Bock-Kolumne vom Mai 2022 – Unsere Tochter wird diesen Sommer eingeschult. Sie fragen sich jetzt bestimmt, weshalb ich meine Kolumne mit diesem Satz beginne. Natürlich ist die Einschulung eines Kindes für die breite Öffentlichkeit nicht von Interesse. Doch lassen Sie mich weitererzählen. Mitte April erhielten wir von der Gemeinde die Klasseneinteilung. Demselben Schreiben konnten wir aber auch entnehmen, dass es bis eine Woche vor den Sommerferien dauern kann, bis wir den Stundenplan erhalten. Elf Wochen nach der Klasseneinteilung. Weshalb die Stundenplan-Erstellung so lange dauert, ist klar: Zuerst müssen alle Lehrpersonen gefunden werden. Und wie schwierig diese Suche ist, wissen wir alle.
Dieser Umstand ändert aber nichts daran, dass berufstätigen Eltern somit gerade einmal sechs Wochen bleiben, um die Kinderbetreuung für ein halbes Jahr zu organisieren oder die eigenen Arbeitstage umzustellen. Wobei fünf dieser sechs Wochen in den Sommerferien liegen, wo kaum jemand erreichbar ist.
Während ich als arbeitstätige Mutter in meinem Kopf also bereits vorsorglich alle möglichen Stundenplan-Kinderbetreuungs-Varianten durchspiele, lese ich in der Zeitung: «Das Bundesgericht modernisiert das Unterhaltsrecht. Die neue Praxis setzt auf Gleichstellung und finanzielle Eigenverantwortung.» Kurz gesagt wird neu von geschiedenen Frauen – und Müttern – grundsätzlich erwartet, dass sie für ihren Lebensunterhalt selbst aufkommen.

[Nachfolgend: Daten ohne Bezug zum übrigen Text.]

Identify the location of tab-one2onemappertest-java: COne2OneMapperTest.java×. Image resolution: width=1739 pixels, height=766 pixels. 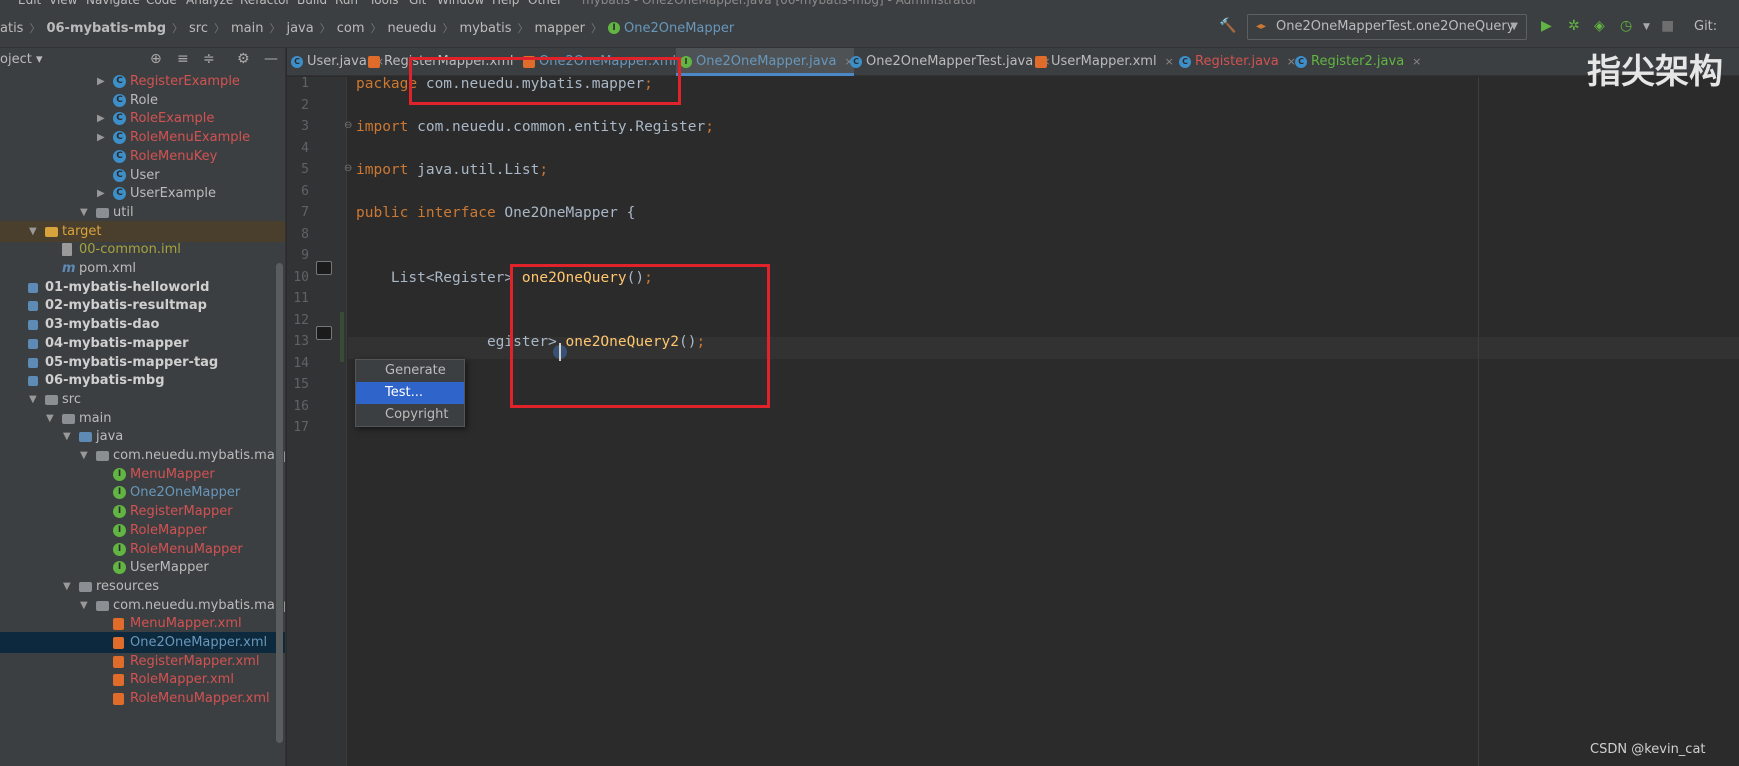
(948, 62).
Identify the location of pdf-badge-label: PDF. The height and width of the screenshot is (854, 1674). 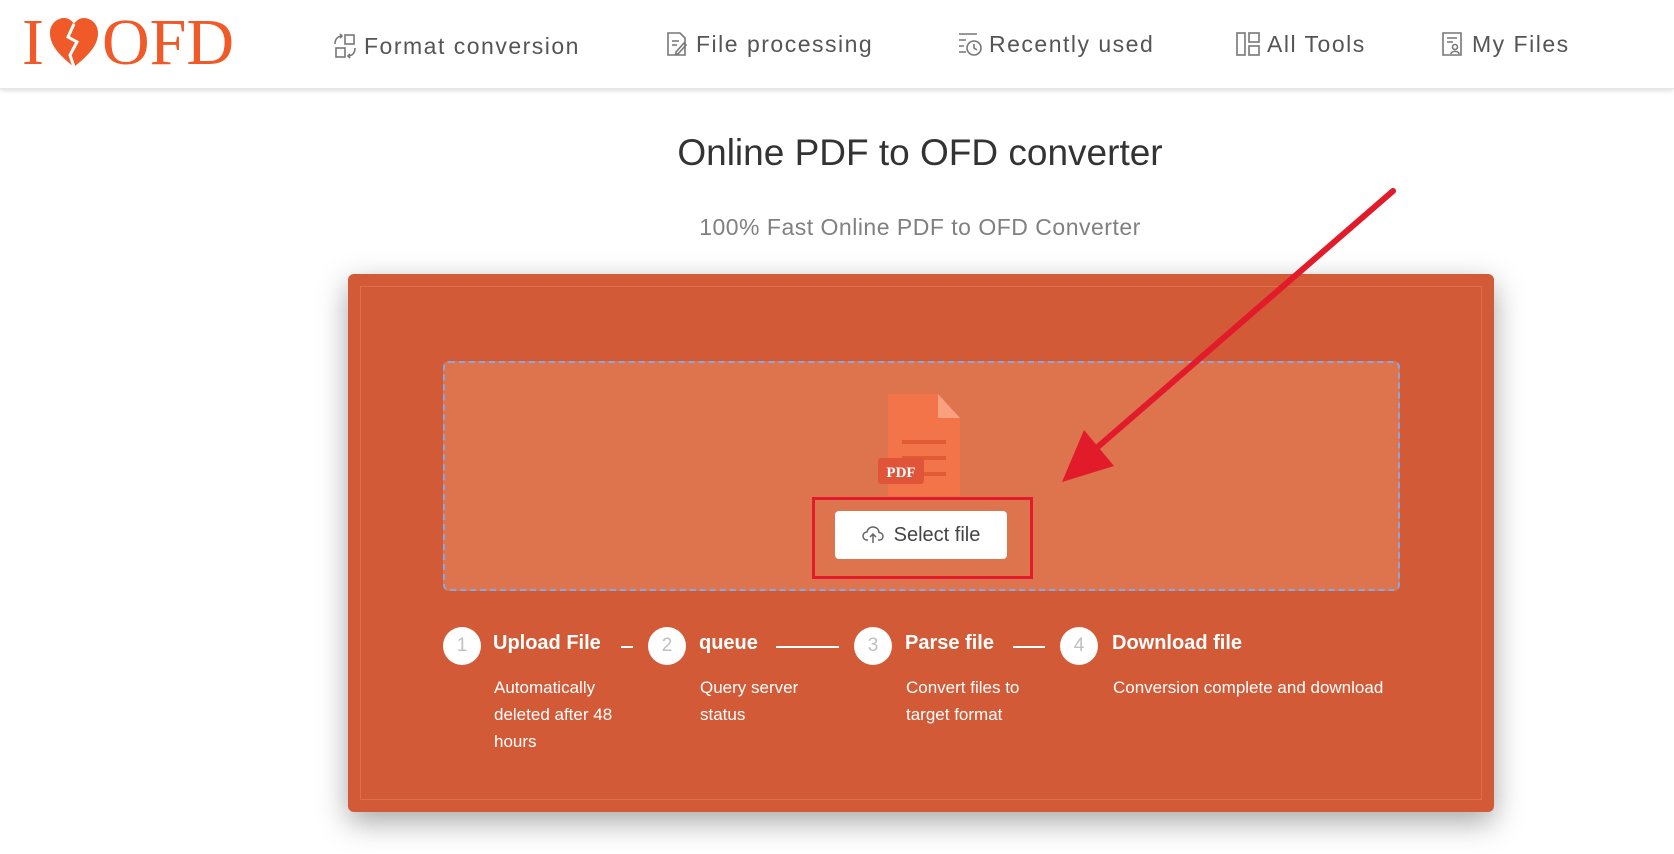
(900, 473).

« Alle Eltern sollen die Möglichkeit haben, erwerbstätig und in einer Ehe wirtschaftlich unabhängig zu sein. »
Schon wieder ein Text, der etwas in mir auslöst. Denn aus meiner politischen Überzeugung unterstütze ich jeden Anstoss zu mehr Selbstverantwortung und auch Gleichstellung ist mir enorm wichtig. Und doch erkenne ich in diesem Urteil des Bundesgerichts eine Problematik: Die gesellschaftliche Realität hinkt hinterher. Gleichstellung darf nicht erst mit der Scheidung beginnen. Insofern hoffe ich, dass Politik, Unternehmen und jede:r von uns die Beschlüsse des Bundesgerichtes als Signal versteht, endlich Lösungen für eine echte Vereinbarkeit von Beruf und Familie zu finden. Alle Eltern sollen die Möglichkeit haben, erwerbstätig und in einer Ehe wirtschaftlich unabhängig zu sein. Wichtige Schritte dafür sind die Einführung einer Individualbesteuerung sowie Kinderbetreuungskosten, bei welchen sich die Arbeit finanziell auszahlt. Aber auch kleine Schritte können die Vereinbarkeit von Beruf und Familie vereinfachen – wie zum Beispiel die frühzeitige Festlegung von Stundenplänen.